* DIRECTIONS FOR THIS TASK *
Please output the line containing "Given: Click the GDP Growth column header" and all lines that follow it in the data below, exactly, with no pictures.

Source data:
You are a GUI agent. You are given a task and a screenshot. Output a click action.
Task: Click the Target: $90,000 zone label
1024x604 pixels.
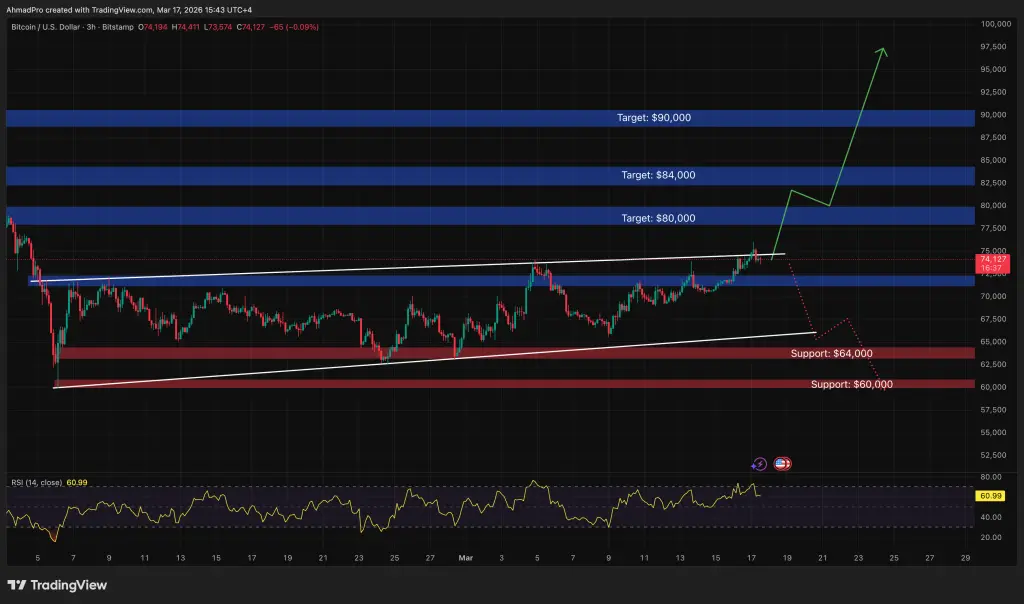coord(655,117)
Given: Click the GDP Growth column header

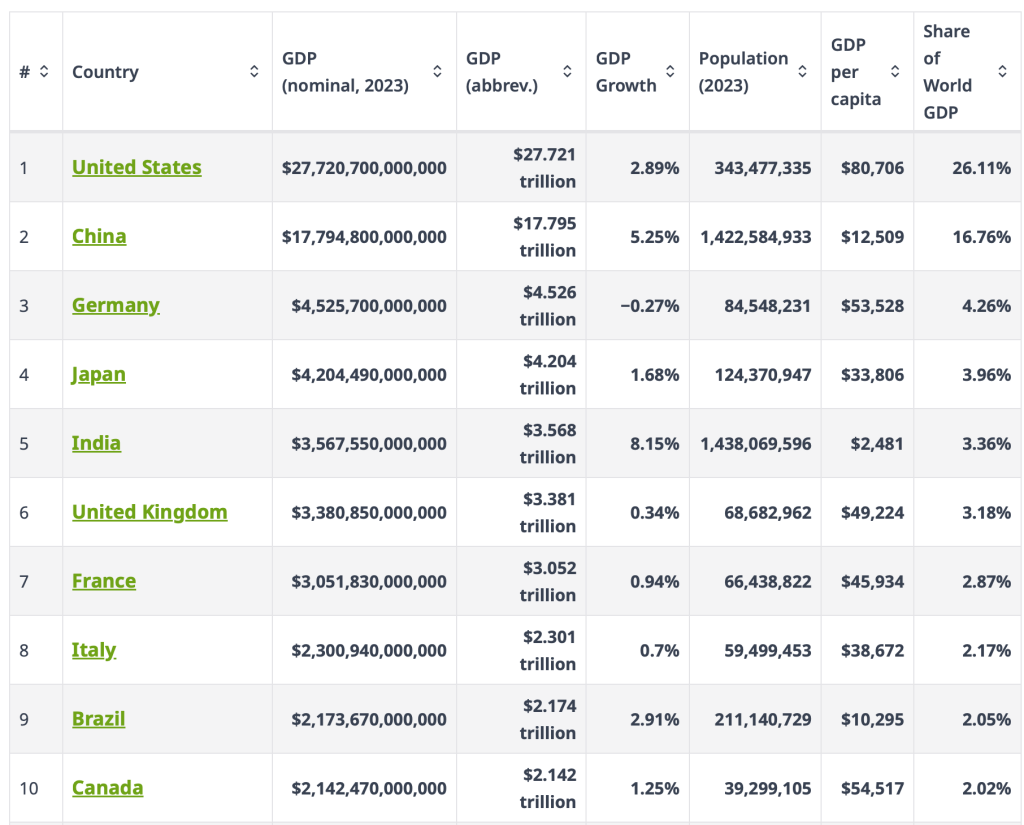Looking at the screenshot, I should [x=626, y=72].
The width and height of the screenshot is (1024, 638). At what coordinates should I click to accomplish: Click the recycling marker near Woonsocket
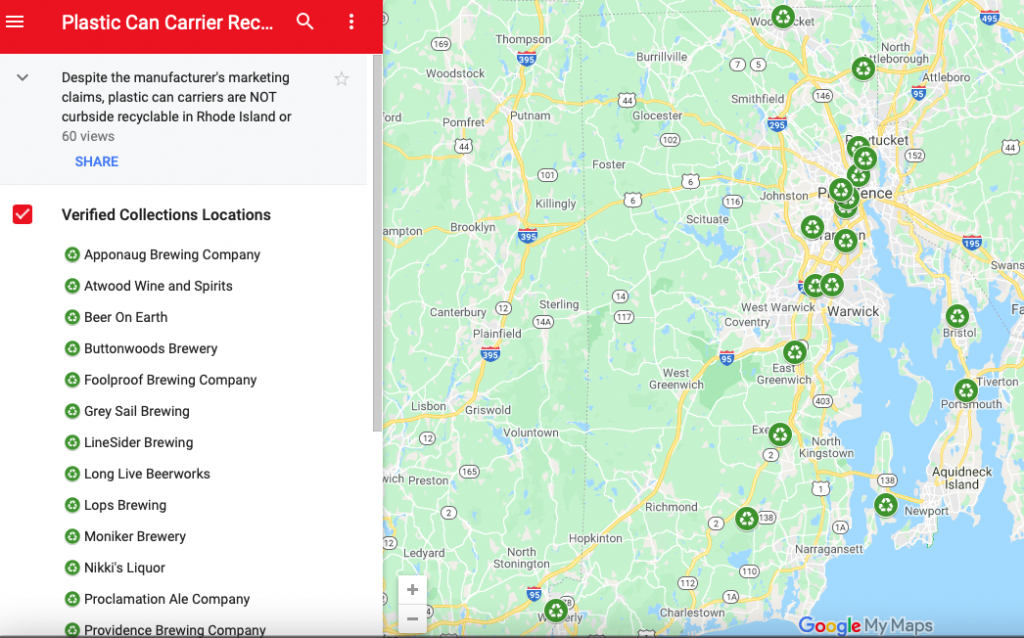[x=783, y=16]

* EXERCISE OUTPUT *
Given: Click the GDP Growth column header

Looking at the screenshot, I should [x=626, y=72].
The width and height of the screenshot is (1024, 638). At what coordinates should I click to accomplish: Click the recycling marker near Woonsocket
[x=783, y=16]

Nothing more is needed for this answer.